Volgens beleggingsanalist Robin Fransman, voormalig adjunct-directeur van het Holland Financial Center en nu publicist, hebben Europese bedrijven op dit moment meer dan twee biljoen euro (tweeduizend miljard) aan geld ‘over’ dat ze niet investeren. Hij kijkt geïnteresseerd naar Zuid-Korea. Daar is sinds 1 januari een wet van kracht waarbij ondernemingen die hun geld oppotten (dus niet investeren en niet besteden aan hogere lonen of dividend) tien procent extra vennootschapsbelasting betalen. Wat hem betreft doet Nederland dat ook: ‘Dan kan de overheid het investeren en levert het banen en koopkracht op. En Nederland is nog niet af, toch?’ Hij zegt er graag bij dat hij VVD-lid is.

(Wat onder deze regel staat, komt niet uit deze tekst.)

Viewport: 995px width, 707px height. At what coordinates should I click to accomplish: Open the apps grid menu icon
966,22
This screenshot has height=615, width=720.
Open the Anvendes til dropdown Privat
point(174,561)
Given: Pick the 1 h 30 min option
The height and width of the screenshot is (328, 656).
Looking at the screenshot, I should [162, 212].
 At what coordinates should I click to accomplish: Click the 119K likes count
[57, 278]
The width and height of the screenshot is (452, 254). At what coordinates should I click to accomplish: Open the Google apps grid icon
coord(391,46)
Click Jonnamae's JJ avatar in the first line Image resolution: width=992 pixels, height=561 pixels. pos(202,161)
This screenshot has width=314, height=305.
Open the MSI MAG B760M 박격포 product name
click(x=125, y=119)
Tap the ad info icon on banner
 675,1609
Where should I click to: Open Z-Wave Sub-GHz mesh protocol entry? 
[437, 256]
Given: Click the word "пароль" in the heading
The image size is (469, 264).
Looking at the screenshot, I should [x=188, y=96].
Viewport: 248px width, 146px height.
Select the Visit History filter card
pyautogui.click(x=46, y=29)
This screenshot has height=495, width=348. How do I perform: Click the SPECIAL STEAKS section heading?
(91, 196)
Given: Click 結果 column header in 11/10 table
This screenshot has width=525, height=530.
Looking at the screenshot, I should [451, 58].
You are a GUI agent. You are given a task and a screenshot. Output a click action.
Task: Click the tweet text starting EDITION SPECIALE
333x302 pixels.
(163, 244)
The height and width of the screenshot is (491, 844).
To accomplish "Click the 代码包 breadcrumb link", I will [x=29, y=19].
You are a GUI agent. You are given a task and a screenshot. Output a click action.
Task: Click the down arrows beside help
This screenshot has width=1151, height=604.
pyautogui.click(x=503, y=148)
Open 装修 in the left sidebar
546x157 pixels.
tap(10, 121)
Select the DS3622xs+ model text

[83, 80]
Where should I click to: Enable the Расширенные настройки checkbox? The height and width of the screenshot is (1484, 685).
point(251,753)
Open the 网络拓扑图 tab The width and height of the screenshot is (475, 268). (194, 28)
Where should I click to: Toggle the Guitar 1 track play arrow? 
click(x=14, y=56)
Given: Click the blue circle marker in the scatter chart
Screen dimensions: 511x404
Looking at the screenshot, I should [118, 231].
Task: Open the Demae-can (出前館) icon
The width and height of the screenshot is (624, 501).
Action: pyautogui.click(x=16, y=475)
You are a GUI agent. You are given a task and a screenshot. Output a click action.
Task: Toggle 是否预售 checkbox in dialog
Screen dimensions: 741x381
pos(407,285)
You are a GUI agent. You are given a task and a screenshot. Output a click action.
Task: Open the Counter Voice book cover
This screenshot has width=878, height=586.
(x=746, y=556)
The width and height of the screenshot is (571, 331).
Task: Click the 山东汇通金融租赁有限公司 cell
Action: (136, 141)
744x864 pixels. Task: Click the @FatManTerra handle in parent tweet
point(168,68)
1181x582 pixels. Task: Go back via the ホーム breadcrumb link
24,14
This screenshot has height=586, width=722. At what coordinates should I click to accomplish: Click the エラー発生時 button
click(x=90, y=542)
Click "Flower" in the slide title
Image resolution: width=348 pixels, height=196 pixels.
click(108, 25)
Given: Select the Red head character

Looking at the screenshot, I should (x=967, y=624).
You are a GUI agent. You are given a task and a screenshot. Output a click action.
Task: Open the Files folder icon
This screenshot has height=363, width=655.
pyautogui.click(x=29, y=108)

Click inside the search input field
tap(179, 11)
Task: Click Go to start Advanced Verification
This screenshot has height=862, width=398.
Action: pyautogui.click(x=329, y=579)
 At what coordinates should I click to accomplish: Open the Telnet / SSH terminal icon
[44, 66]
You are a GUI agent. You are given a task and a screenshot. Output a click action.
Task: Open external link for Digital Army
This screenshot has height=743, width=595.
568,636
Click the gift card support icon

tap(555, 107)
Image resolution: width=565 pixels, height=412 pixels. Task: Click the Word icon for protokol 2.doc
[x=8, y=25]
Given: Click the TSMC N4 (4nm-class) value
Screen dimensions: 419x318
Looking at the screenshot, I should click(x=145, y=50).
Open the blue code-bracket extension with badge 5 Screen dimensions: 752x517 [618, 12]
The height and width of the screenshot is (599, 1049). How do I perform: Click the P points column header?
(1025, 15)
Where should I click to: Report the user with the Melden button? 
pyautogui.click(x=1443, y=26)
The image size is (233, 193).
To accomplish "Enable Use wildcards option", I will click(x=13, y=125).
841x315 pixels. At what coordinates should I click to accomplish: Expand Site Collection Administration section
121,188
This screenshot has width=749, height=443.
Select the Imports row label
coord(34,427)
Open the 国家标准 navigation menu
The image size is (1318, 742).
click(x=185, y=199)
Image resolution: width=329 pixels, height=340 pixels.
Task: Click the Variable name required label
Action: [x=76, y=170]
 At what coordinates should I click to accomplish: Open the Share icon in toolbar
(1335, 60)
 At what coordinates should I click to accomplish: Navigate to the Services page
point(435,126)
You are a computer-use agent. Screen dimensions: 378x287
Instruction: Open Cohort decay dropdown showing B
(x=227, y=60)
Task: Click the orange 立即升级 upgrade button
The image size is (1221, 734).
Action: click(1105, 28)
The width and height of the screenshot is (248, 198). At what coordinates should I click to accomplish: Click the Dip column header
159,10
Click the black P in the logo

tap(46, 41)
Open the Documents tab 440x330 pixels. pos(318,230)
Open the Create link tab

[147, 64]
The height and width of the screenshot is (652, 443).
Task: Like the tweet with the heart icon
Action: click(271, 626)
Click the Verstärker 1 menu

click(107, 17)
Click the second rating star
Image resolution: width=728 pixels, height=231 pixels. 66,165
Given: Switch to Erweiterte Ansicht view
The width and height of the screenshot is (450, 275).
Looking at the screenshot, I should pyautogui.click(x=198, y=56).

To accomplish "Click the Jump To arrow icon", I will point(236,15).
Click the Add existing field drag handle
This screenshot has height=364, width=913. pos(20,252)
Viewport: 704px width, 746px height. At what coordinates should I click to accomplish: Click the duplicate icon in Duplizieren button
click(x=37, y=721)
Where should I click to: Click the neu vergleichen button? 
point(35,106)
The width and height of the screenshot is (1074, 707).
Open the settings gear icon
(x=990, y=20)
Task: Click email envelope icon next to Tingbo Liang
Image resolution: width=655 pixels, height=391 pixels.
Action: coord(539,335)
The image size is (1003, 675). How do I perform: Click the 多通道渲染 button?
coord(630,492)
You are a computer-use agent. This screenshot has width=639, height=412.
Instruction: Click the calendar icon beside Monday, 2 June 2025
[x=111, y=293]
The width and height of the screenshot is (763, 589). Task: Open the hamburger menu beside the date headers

Leo van Eerden noemt drie redenen waarom bedrijven zo weinig investeren: gebrek aan binnenlandse afzet, sparen voor overname van andere bedrijven, en onzekerheid. ‘Bedrijven voelen dat er van alles verandert in de economie, in de manier waarop mensen werken, kopen, leven, maar ze weten nog niet welke kant het op gaat en durven nog geen investeringen te doen.’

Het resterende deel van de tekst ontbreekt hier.